In the 1500s Sir Thomas Gresham observed that Cheap money drives out dear. This originally applied to two types of money, e.g. gold coins and cheaper metal coins. The reasoning is that people with two types of money will hand over the bad or cheap ones, and hold onto the dear ones. The law was actually named after him by another British economist in 1858, and has been applied to many areas where the true value is different than what people need to accept.
Twitter has triggered a similar tendency on the internet. Cheap comments (140 character tweets) are driving out dear comments (multiple paragraph blog posts). I'm a very guilty party. In the last few months I've done dozens of tweets and fewer than a post a month to this blog.
The danger is that people with serious thoughts about a subject, which would call for a several paragraph thoughtful post, properly cross linked to interesting web content, will now just tweet the essence. And the dialogues that great blog posts engender will be lost.
I'm not sure there's anyway to stop this (after all, it is the law), but I'm going to try and add more blogging to my twittering.



Agreed
Posted by: Philip Low | July 30, 2009 at 03:31 PM
I'm not sure it's as simple as that. Twitter removes the pressure to write more than 140 characters when you would spend more time blogging 'here's something interesting'; that leaves you more time to do the quality stuff. It raises the bar for blogging, which isn't necessarily a bad thing.
Posted by: Paul Bradshaw | July 30, 2009 at 04:33 PM
One of the interesting things about Gresham's Law is that it only functions in the presence of legal tender laws - in their absence, 'good' money handily out competes 'bad' money. I see no obvious analogue in the social-media world.
"The danger is that people with serious thoughts about a subject, which would call for a several paragraph thoughtful post, properly cross linked to interesting web content, will now just tweet the essence."
From what I can tell, this is called good writing. With URL shorteners and creativity, evidence can even be thrown in the mix.
"And the dialogues that great blog posts engender will be lost."
This, to me, is the real deal. I rarely see people link to tweets. Instead, most people re-tweet as a method of propagation. This lack of linking combined with the transitory nature of the medium means that twitter makes having non-real-time conversations extremely difficult.
Quite frankly, though, I just don't see the problem. Far more often, blog posts die in draft format. At least now, some of them live as tweets, which take much less mental energy to do well.
Posted by: Johnny Abacus | July 30, 2009 at 08:31 PM
If this is true, then we should be witnessing the decline of civilization "way to early".
Twitter = Lazy Blogger
Posted by: concerned | August 19, 2009 at 07:56 AM
Our society has been on a quest for some time now to find the lowest common denominator of intellectual capital. Perhaps the tweet is it. Coin of the Realm in the land of the intellectually vapid? But I think the news biz (or what’s left of it) provides a better guide. Tweets are headlines; blogs are stories. You can stay mildly informed by reading the headlines (tweets), but it you want intellectual stimulation and fuel for more than casual discussion, you need to read the stories (blogs).

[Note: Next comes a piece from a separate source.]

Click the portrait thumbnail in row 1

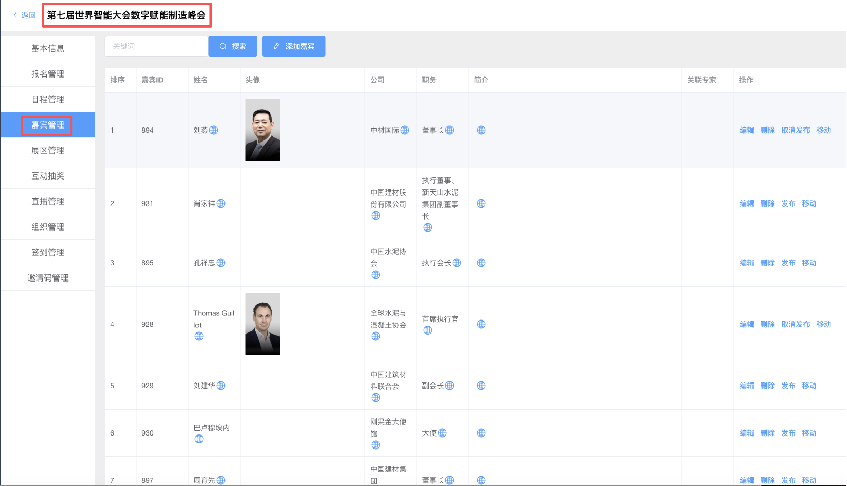(262, 130)
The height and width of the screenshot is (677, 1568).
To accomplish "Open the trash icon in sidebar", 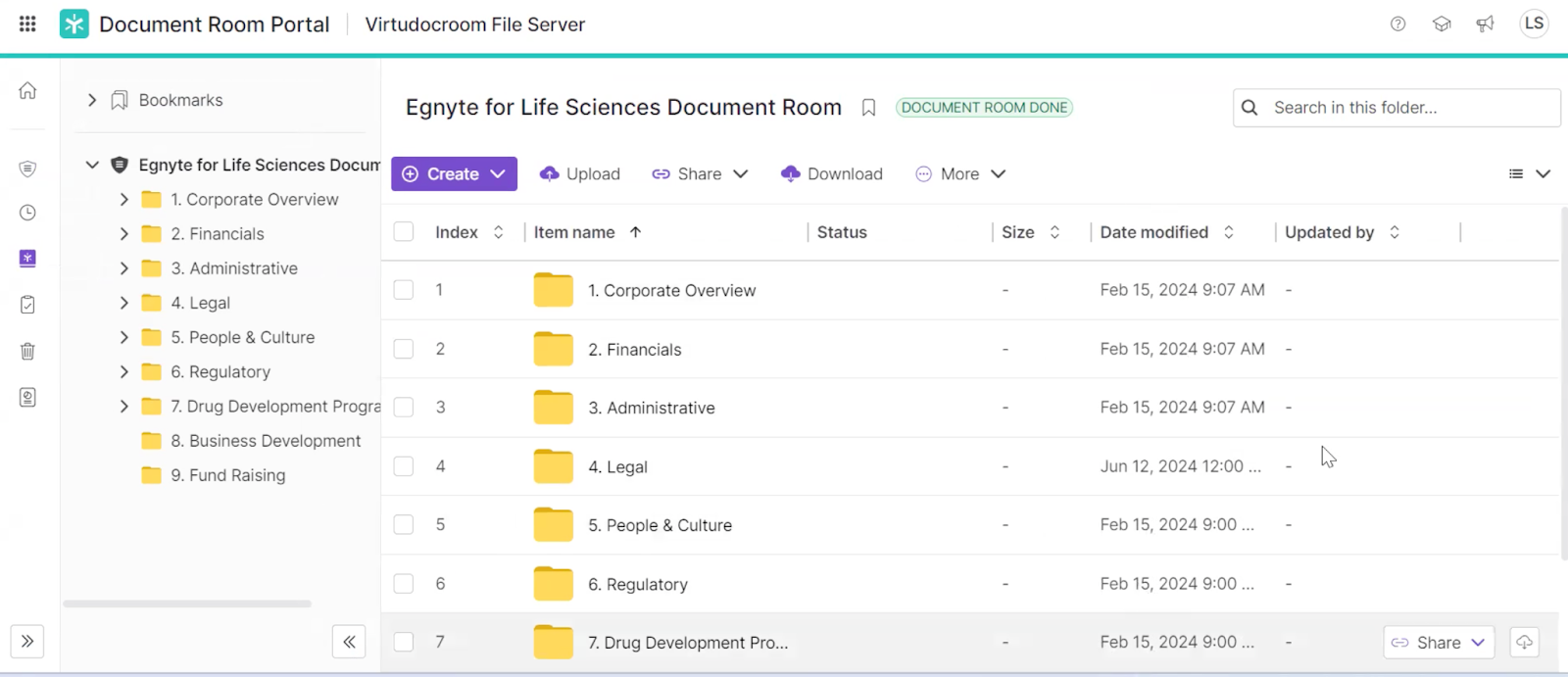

Posted by: Bob Finlayson | September 01, 2009 at 12:54 PM
I've long tried to say on Twitter that a big way to monetization for Twitter would be to charge $9.95 per month to extend tweets into much longer blog postings hosted by Twitter itself as the Page 2 of a Twitter account. The original tweet would still be 140 characters long minus a "continued" link.
Everyone would still get the free front page where we barely have enough space to get half a thought out before being cut off. For a small fee, those of us who have something to say can have our own blogs on Page 2 the postings of which our tweets can link into when we want.
I would have assumed @Ev and @Biz would have thought of this and implemented by now...but I was the slow moving turkey myself for having thought of the concept of Twitter on a cold day in St. Petersburg, Russia in October 2004 and dismissed it.
I dismissed the idea of Twitter because I felt the Russian telecoms would have cell phone to bulletin board functionality by Christmas 2004 (they already had websites where you could text to someone's cell phone from a website if your own phone battery died) and I was sure that Sprint and AT&T would follow soon after with American versions of bulletin board sites.
I had no idea that $Billions could be made by simply establishing a common portal to implement something these giant phone companies could be expected to do and then reach a critical mass of users.